Featured in the Potomac Almanac, Learning to Love is an article describing a special event where patients with Neurodevelopmental Disorder associated with Prenatal Alcohol Exposure came together with animals for a day of healing. Please read below!
We are living in an epidemic of “Neurodevelopmental Disorder associated with Prenatal Alcohol Exposure” (ND-PAE) – the medical diagnosis for the range of social/communication, cognitive, motor/sensory, and mood/anxiety issues caused by our social drug of choice. It is vastly misunderstood by the public since many of the children are inadequately diagnosed and improperly treated. The condition is known more widely as Fetal Alcohol Spectrum Disorder (FASD).
In in recognition of FASD Awareness Day, I would like to encourage people who care about the minds of children to walk on Washington, DC – the “Millions who Recognize FASD” March. If each year, 40,000 new babies are born with this preventable form of brain damage in this country, 1 in 20 school aged children have this condition, and it’s been over 40 years since it was identified, there are now more than 1.6 million people with brain damage that could have been prevented since we found out about this problem in 1973. We now know that it can happen with as few as 4-5 servings of alcohol (less than a Long Island Iced Tea) in the 3rd week of pregnancy. With 13.5% of women binge drinking and 50% of pregnancies unplanned, we have an epidemic of FASD.
These children are being born in many cases to women who already have the disorder themselves and/or are unable to take care of the children. In my practice, I have a number of children adopted from foster care where there are 9+ children, all in Child Protective Services – rotating between foster care placements until they are finally adopted by unsuspecting parents who are ill-informed of the issues and ill-equipped to handle the multiple, complex neurodevelopmental needs. In a sense, the middle class families who adopt the children become their “social services agency” – providing educational opportunities, comprehensive mental health and medical care, and a nurturing home that is better than they would have had otherwise. Unfortunately, many of the children have scars from their early childhood experiences – being locked in closets, left at home unattended without food, or shuffled between extended family members where they are sometimes abused.
In 1995, a rural area of North Carolina, I asked the question to women coming into a halfway house for pregnant women – “Why do you keep coming back? Why has our program not helped? Why do you return every two years with another alcohol and substance exposed infant?” They said, “Because the government keeps taking them away from me.” At that point, we decided to shift the tide in this epidemic. There we developed a 24-unit transitional housing community where women in recovery can live and parent their own children with supportive services provided in an on site community building we built from the ground up in 2 years with $1.8M. It opened my second year of medical school. The women sign as a part of their lease agreement that they will be working or in school, participate with parenting classes on site, and undergo routine alcohol and drug screening. In exchange, they are able to receive counseling, parenting support, transportation, housing vouchers, and many other supports to raise their children in their own apartments. The courts reunite the women with their children from foster care so they can parent the children more effectively themselves.

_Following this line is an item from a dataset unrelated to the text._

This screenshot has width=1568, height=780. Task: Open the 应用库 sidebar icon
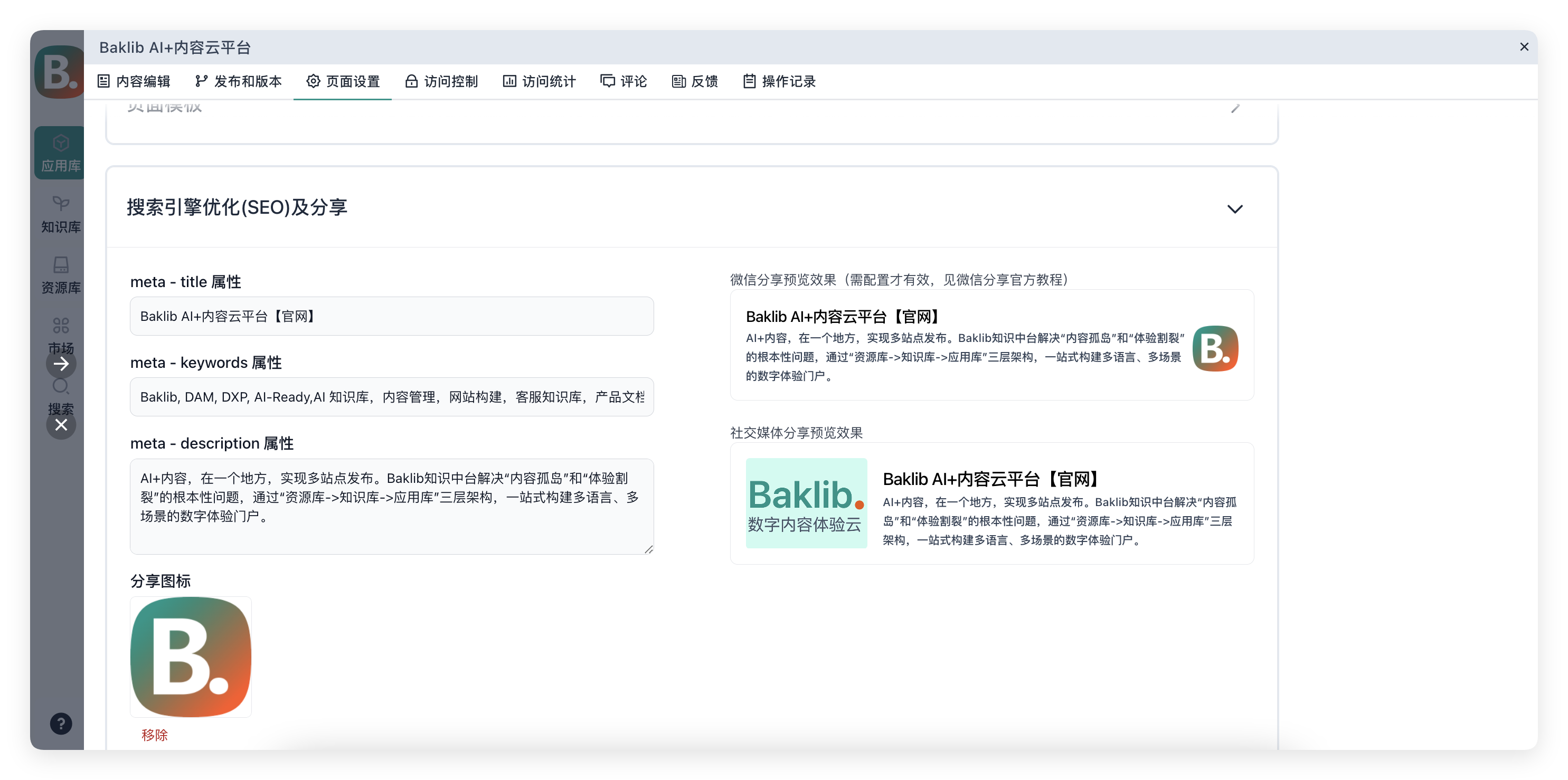[x=60, y=152]
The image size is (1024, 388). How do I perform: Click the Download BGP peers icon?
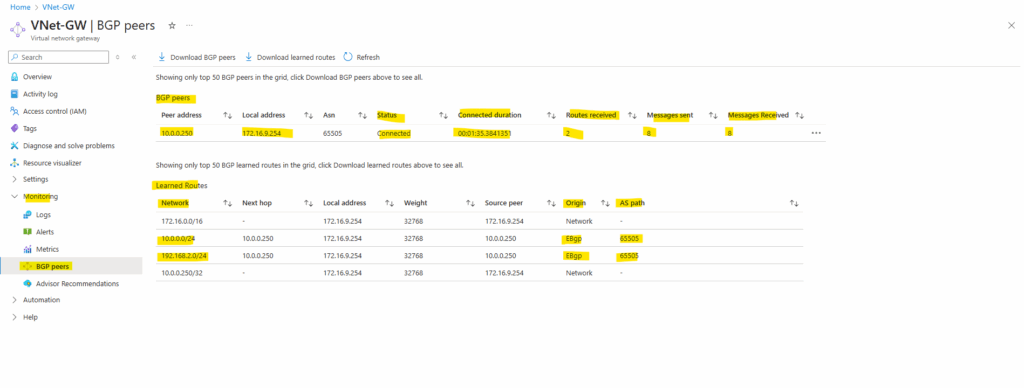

It is time for the alcohol industry to be accountable for causing brain damage in children – our nation’s most valuable resource. Each year, the combined income from the sales of alcohol – beer, wine and liquor – is $227 billion. The average cost in 2003 to care for children with full Fetal Alcohol Syndrome was estimated at $5.4, which does not account for the children with brain damage that do not have the facial features. It also does not account for the productive years of life lost, the family crises and dysfunction that ensues in taking care of these children, and the cost of criminal justice issues that can arise. That means we can at increase the figure by 3-4 fold to account for the range of children, adolescents, and adults with this to $16.2 – $21.6 million.
It is time to shift the tide in this public health crisis. This is a call to action for families and individuals struggling with this disorder to join with me for a walk on Washington, DC, if not this year, then next year. Let’s bring awareness to the need for supportive services for children with this disorder; for mothers stuck in a cycle of poverty, homelessness, and alcohol/other drug abuse; and for society to understand that it’s social drug of choice is stripping the minds of children, silently within the womb, before we even know they exist. We need to hold the alcohol industry accountable for its product – not just putting a small, discrete label on the bottles or giving a few dollars to a national organization for a cocktail hour at a fundraising event. We need funding for services and programs – in the educational system, the medical community, the justice system, and nonprofit sector to identify, treat, and prevent this condition.
The children are our future and we must begin today stemming the tide of this preventable epidemic caused by prenatal alcohol exposure.